Iceland, Norway and Switzerland all recorded median levels of equivalised disposable income considerably higher than the EU-27 average, while incomes were much lower (approximately one third of the EU-27 average) in Turkey, Serbia and North Macedonia.
Map 1: Median equivalised disposable income, 2018
Source: Eurostat (ilc_di03)
A comparison of median equivalised disposable income levels between 2008 and 2018 is presented in Figure 1. In the vast majority of the EU Member States for which data are available (no comparison available for Croatia), the median level of income rose during the period under consideration. However, there were also decreases – in Cyprus and particularly in Greece where the median income fell by one quarter (by 2 829 PPS).
The highest increases in median equivalised disposable income (in relative terms) were recorded in Romania (+ 103 %), Estonia (78 %), Poland (+ 72 %), Slovakia (+ 58 %) and Lithuania (56%).

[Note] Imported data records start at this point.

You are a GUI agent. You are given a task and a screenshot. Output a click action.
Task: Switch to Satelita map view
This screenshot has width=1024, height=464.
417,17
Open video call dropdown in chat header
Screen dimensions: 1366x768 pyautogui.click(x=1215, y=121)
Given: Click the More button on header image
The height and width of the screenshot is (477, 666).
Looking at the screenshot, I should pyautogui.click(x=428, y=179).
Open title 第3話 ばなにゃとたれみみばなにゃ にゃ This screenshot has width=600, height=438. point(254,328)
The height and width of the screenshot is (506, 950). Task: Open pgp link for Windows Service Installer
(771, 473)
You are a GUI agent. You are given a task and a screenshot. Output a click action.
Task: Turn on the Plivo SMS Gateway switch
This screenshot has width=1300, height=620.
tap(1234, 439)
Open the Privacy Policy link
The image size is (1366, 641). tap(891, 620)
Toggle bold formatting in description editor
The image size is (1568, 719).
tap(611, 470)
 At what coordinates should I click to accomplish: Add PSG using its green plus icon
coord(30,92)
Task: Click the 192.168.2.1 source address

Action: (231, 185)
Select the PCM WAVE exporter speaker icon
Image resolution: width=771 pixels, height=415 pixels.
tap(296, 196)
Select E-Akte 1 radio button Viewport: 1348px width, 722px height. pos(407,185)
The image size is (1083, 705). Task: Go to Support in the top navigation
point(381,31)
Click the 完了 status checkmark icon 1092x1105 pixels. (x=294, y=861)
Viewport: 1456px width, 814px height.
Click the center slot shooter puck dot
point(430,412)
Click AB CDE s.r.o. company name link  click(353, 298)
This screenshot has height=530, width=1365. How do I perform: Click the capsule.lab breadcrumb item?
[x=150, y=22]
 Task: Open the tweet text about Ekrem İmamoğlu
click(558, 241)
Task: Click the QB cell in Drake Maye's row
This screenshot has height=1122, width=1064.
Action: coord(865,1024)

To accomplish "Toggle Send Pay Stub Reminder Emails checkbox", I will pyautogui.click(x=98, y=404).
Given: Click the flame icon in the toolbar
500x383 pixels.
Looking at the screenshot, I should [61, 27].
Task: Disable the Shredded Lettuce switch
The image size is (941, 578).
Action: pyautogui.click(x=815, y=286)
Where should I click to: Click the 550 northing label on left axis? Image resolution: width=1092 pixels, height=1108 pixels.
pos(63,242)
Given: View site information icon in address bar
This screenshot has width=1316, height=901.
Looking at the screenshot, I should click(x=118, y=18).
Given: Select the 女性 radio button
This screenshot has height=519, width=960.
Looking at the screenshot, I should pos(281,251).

Figure 1: Median equivalised disposable income, 2008 and 2018
Source: Eurostat (ilc_di03)
Income distribution and inequality
How do we measure income inequality?
While median disposable income is a useful indicator for analysing the purchasing power of an average citizen (and therefore indicative of their overall material living standards), it is the distribution of income and wealth that determines by which extent individuals have equal access to the goods and services produced within a national economy.
Alongside the allocation of resources (in other words, the distribution of income between different groups), individuals may also have subjective perceptions of inequality as an evaluation of ‘social fairness’. This relative concept (individuals compare their own situation with that of their peers) is also important in a quality of life framework.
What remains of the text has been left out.